Sql-server – Can 2 tables lock each other if concurrent read/update do not affect same rows? pagelocks off

deadlocksql serversql-server-2005

Can 2 tables cause a deadlock, if the pagelocks are off, and the rows are not related.
E.g.

Query 1 runs for a few seconds

Select * from Orders where CustomerID = 1 and DateOrdered between @D1 and @D2

Query 2 starts to run, and ends, before Query 1 is finished, but with a different customerID

Update Orders set Quantity = Quantity + 10 where OrderID = 20 and CustomerID = 2

(These are just examples to prove a point please)

Now there is a PK_Orders which is a clustered index on the OrderID.
There is also a separate index (ix_Order_Customer) which is a non-clustered index, and contains CustomerID as one of the fields to index. This index has pagelocks enabled.
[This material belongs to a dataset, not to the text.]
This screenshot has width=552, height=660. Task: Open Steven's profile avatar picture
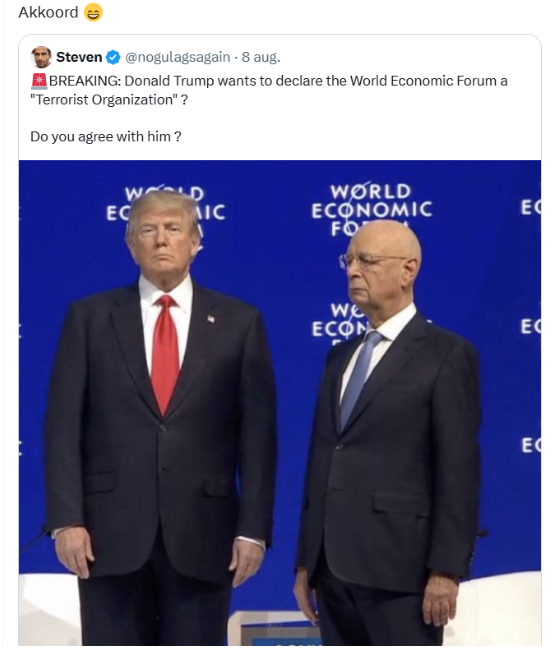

What I don't understand is how SQL (with traceID 1222) showed me in SQL Server logging that the PK_Orders caused a deadlock when the query which was executed did not even affect the same OrderIDs which were updated.

Extract from Log File Viewer:

 keylock hobtid=720229632 dbid=5 objectname=myDB.dbo.Orders
 indexname=PK_Orders id=lock1b0b23c0 mode=X associatedObjectId=720229632

and

 pagelock fileid=1 pageid=195848 dbid=5 objectname=myDB.dbo.Orders id=lock24442a40
 mode=S associatedObjectId=720229274

Can someone help explain how this is possible please, should the Deadlock not only kick in if there were intersecting rows here? I copied the 2 queries and ran them at the same time, yet I cannot recreate the error and in SQL Server Management Studio this error does not occur – the update goes through.

The error in SQL Event Log Viewer specifically says that PK_Orders is the cause here.

Best Answer

Usually deadlock happens when:

  1. Query 1 tries to do an update - but before updating it needs to do a select. So first it applies READ lock (S - shared lock). Let's say it managed to lock a couple of pages.
  2. Query 2 tries to do a select and sets a READ lock (S - shared lock) on some of these pages.
  3. Query 1 now tries to do an update - so it tries to change READ lock to a WRITE lock (i.e. S (shared) to an X (exclusive) lock). It manages to do it on certain pages but can't do it on all of them since some of the pages are locked by Query 2.
  4. Query 2 in turn tries to obtain more pages - but they now have a X lock (WRITE lock).

In the end both queries are waiting for each other so SQL Server decides to kill one query with DEADLOCK exception.

By the way - issue is not Primary Key Index here.